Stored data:
□ □ □ □ □ □ □

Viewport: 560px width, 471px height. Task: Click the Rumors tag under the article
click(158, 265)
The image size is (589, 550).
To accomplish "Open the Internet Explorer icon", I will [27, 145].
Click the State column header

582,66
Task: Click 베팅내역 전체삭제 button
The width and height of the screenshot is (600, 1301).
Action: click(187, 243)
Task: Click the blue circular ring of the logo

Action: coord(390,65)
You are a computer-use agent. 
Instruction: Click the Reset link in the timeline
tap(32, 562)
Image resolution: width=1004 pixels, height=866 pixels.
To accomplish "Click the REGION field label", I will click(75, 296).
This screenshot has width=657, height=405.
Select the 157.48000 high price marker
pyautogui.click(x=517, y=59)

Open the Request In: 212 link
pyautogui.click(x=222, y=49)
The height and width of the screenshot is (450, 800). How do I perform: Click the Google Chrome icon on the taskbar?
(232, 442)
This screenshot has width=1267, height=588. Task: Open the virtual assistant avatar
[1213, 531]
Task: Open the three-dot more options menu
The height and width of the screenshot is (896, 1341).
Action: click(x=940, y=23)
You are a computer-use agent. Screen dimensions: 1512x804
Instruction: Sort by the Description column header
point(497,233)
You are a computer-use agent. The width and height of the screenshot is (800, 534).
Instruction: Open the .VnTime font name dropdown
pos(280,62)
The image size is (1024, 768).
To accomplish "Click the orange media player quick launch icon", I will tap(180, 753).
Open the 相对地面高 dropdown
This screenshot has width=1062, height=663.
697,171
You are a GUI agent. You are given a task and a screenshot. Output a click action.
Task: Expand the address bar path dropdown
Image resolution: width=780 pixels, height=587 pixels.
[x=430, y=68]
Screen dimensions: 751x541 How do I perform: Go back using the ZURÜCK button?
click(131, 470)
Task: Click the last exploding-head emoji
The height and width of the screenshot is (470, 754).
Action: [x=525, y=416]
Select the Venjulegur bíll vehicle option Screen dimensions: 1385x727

□ □ □ □ □ □ □

WHAT YOU NEED TO DO |
Look through the entries above and quote exactly the lines from the line with "Instruction: Open the" to the line with "You are a GUI", counting both of those lines.

EXERCISE RESULT |
Instruction: Open the .VnTime font name dropdown
pos(280,62)
The image size is (1024, 768).
To accomplish "Click the orange media player quick launch icon", I will tap(180, 753).
Open the 相对地面高 dropdown
This screenshot has width=1062, height=663.
697,171
You are a GUI agent. You are given a task and a screenshot. Output a click action.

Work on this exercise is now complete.